_GOALS_.
A) Reproduce the part of the text on Chinese fountain pen makers that opens with the words containing "I fear you have" and closes with "you can sell.".
B) Summarize the text on Chinese fountain pen makers in two sentences.

_SOURCE DOCUMENT_.
☆ ☆ ☆ ☆

I fear you have a number of separate issues all rolled into the same lump, so it is difficult to see them separately and make some sense out of the whole lot.

 

During the era prior to the establishment of the PRC, there were already a number of fountain pen makers in China, their products largely followed the mainstream styling cues, just like most other makers internationally; some of them had to purchase parts from overseas and that had some effect on the external styling, but at the same time, they had to follow the visual cues to make their products attractive: you can be really creative and make a cellphone that resembles a football exactly and see how many you can sell.

 

Here, no counterfeits at this stage.

 

With the establishment of the PRC, the formerly independent makers gradually became nationalized, and they became part of the centralized planned economy machine. Certainly, the companies were individually managed but they all had to follow the guidelines and orders from the industries administrations: to achieve rationalization and cost-reduction, extensive model and design sharing was the standard practice. Huafu Pens - later trading as Hero Pens - developed the hooded-nib 100, and further simplified it to facilitate quantity production as the 616 and many other variants, and their work in this area made it favourable for the other firms to adopt the designs. In fact, when Tianjin was ordered to have its own pen industry, a team from Hero was ordered to go there to establish Rainbow Pens, who made pens in the same hooded-nib styles but with variations enough to avoid parts interchangeability.

☆ ☆ ☆ ☆

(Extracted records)
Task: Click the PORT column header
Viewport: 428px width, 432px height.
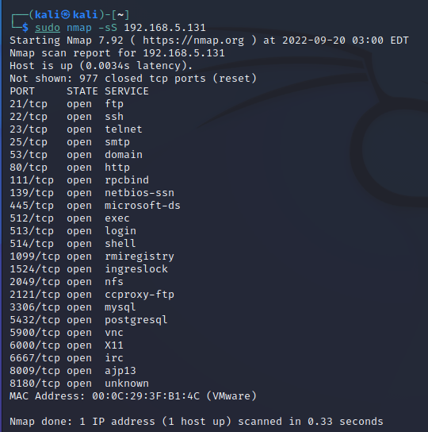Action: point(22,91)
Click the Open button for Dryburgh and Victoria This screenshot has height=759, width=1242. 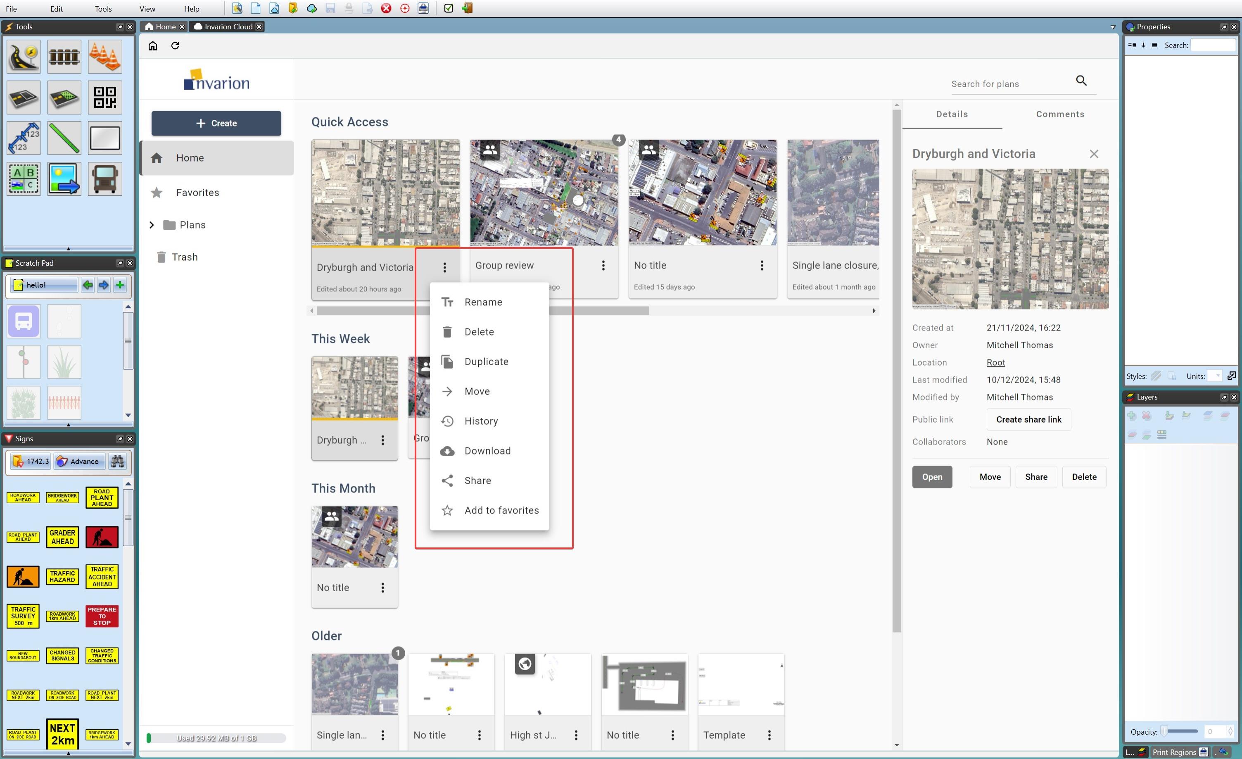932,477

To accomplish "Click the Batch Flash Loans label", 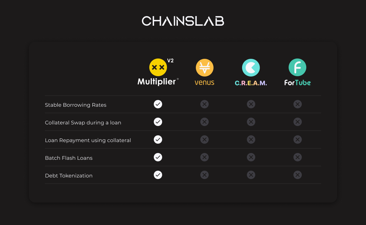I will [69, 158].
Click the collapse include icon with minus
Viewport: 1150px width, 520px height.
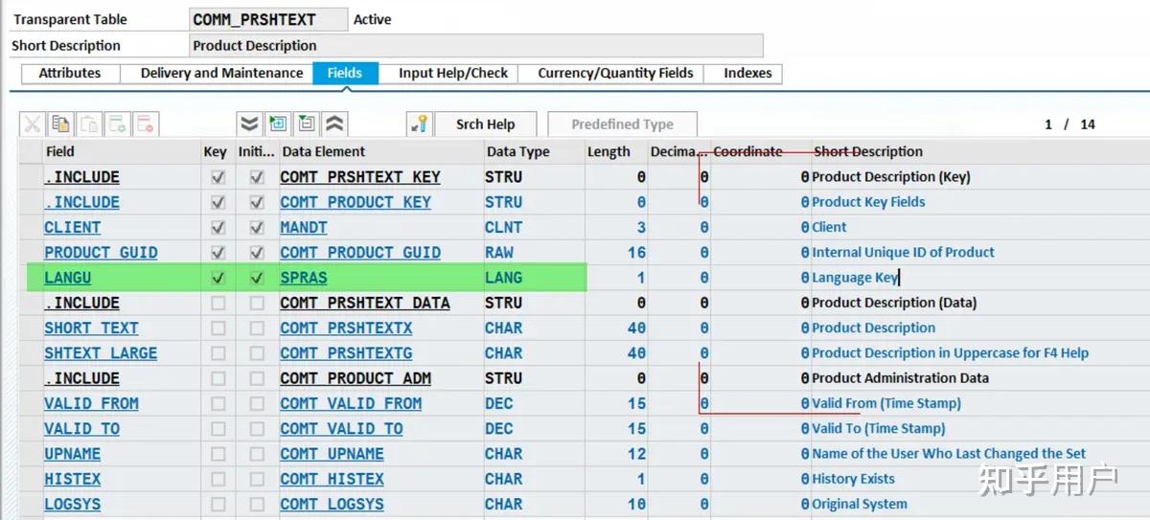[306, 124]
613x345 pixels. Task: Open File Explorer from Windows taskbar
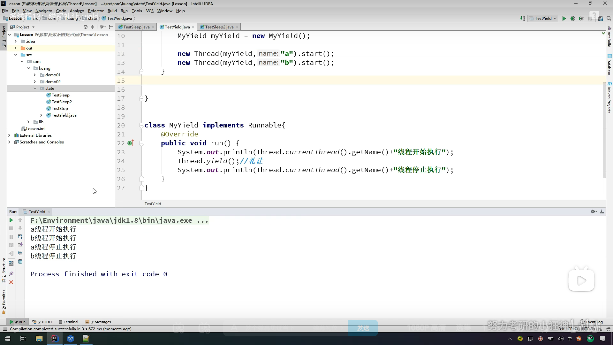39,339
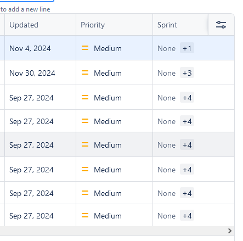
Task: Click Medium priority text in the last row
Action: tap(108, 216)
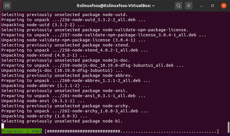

☆ ☆ ☆ ☆

_TASK-BY-TASK ANSWERS_.
A)
I fear you have a number of separate issues all rolled into the same lump, so it is difficult to see them separately and make some sense out of the whole lot.

 

During the era prior to the establishment of the PRC, there were already a number of fountain pen makers in China, their products largely followed the mainstream styling cues, just like most other makers internationally; some of them had to purchase parts from overseas and that had some effect on the external styling, but at the same time, they had to follow the visual cues to make their products attractive: you can be really creative and make a cellphone that resembles a football exactly and see how many you can sell.

B) Before the PRC was established, Chinese fountain pen makers largely followed mainstream international styling, and some bought parts from overseas. Afterward, the makers were gradually nationalized into the planned economy, where design sharing was standard practice; Hero Pens' simplified hooded-nib designs were adopted by other firms, and a Hero team was sent to Tianjin to establish Rainbow Pens.